In determining the resources of an individual, certain limited categories of property are excluded. One such exclusion is the home property of the medicaid applicant. See e.g. 42 U.S.C. § 1382b (a) (1). The applicable federal regulation provides in part "[i]n determining the resources of an individual (and spouse, if any) the following items shall be excluded: (a) the home (including the land appertaining thereto). . . ." 20 C.F.R. § 416.1210 (a). A home is defined as "any property in which an individual (and spouse, if any) has an ownership interest and which serves as the individual's principal place of residence. This property includes the shelter in which an individual resides, the land on which the shelter is located and related out-buildings." 20 C.F.R. § 416.1212 (a).
The State of Connecticut Department of Social Services (DSS) administers the Connecticut medicaid system, General Statute § 17b-260. Pursuant to General Statutes § 17b-10(c), DSS, in carrying out its regulatory authority, has promulgated a Uniform Policy Manual (UPM). The UPM recognizes categories of excluded assets not to be counted in determining the individual's eligibility for assistance. This includes home property. UPM § 4020.10 provides in, pertinent part: "A. HomeCT Page 5741-boProperty. Real property used as principal residence by the assistance unit is excluded. 1. Home property consists of the home itself which the assistance unit uses as its principal residency, the surrounding property which is not separated from the home by intervening property owned by others, and any related out buildings used in the operation of the home." See also UPM § 4030.20 A.2.

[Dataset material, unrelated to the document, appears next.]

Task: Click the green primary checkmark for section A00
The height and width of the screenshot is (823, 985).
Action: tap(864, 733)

The term "Home Property" is defined in relevant part as "real property which someone owns and is using as principal residence. . . ." UPM § 4000.01. Conversely, the term "Non-Home Property" is defined as "real property which a person owns but is not using as principal residence." UPM § 4000.01
The plaintiff contends that both parcel 12 and parcel 13 meet the definition of home property as defined above. A map of the property shows that parcel 13 adjoins parcel 12. The Dexters' residence is located on parcel 12. (Record, p. 98). There is no property owned by others which intervenes and separates parcel 12 from parcel 13. The FHO found that, "[t]his lot at 2040 West Street, Southington, known as parcel 13 . . .abuts parcel 12 . . . on which the appellant's single family residence is situated." (Emphasis added) (Record, p. 13, Finding of Fact #7). The plaintiff argues that the FHO analysis should have ended after a determination that parcel 12 and 13 are adjoining parcels. (Plaintiff's November 2, 2000 Brief, p. 11.) Additionally, the plaintiff argues that the FHO "analysis of the history of ownership of the property and the nature of its use is irrelevant to the determination of whether parcel 13 is home property under federal and department regulations." (Plaintiff's November 2, 2000 Brief, p. 11.)

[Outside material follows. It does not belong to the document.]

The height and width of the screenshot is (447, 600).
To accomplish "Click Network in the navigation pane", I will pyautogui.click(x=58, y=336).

The defendant contests the plaintiff's position by arguing that "[i]n claiming that the Fair Hearing Officer erred in considering the commercial use of lot 13, the plaintiff would have this court ignore the requirement that property serve as an individual's principal residence to qualify as that individual's home property. He would have the Court eviscerate the requirement that an individual's shelter be located on a piece of land for that land to qualify as home property." (Defendant's December 28, 2000 Brief, p. 12.)
To analyze this issue, the court must apply established rules of construction. "As in the case of a statute, the regulation must be construed according to the commonly approved usage of the language."Citerella v. United Illuminating Co., 158 Conn. 600, 608 (1969). "When a statute or regulation is open to interpretation, common sense must be used." Id., 609. "In construing any statute [or regulation], we seek to CT Page 5741-bp ascertain and give effect to the apparent intent of the legislature. . . . [W]hen the language . . . is plain and unambiguous, we need look no further than the words themselves because we assume that the language expresses the legislature's intent. . . . When the language of a statute [or regulation] is unclear, we may ascertain the intent of the legislature by looking beyond the language to the . . . history and the purpose that the statute [or regulation] was intended to serve." (Citations omitted; internal quotation marks omitted.) Weinberg v. ARAVending Co., 223 Conn. 336, 340-41 (1992). Additionally, "[i]f the words of a statute [or regulation] are clear . . . courts will not speculate as to any supposed intention because the question before a court then is not what . . . [was] actually intended, but what intention it expressed by the words that it used. . . . In the absence of ambiguity, statutory [or regulatory] language should be given its plain and ordinary meaning." (Internal quotation marks omitted.) Collins v. Goldberg, 28 Conn. App. 733,737 (1992). The "fundamental objective is to ascertain and give effect to the apparent intent of the legislature [or regulatory agency]. . . ." (Internal quotation marks omitted.) State v. Burns, 236 Conn. 18, 22 (1996). Further, "[i]f a statute [or regulation] is capable of two constructions, one that is rational and effective in accomplishing the evident legislative object, and the other leading to `bizarre results' destructive of that purpose, the former should prevail." (Internal quotation marks omitted.) Id., 23.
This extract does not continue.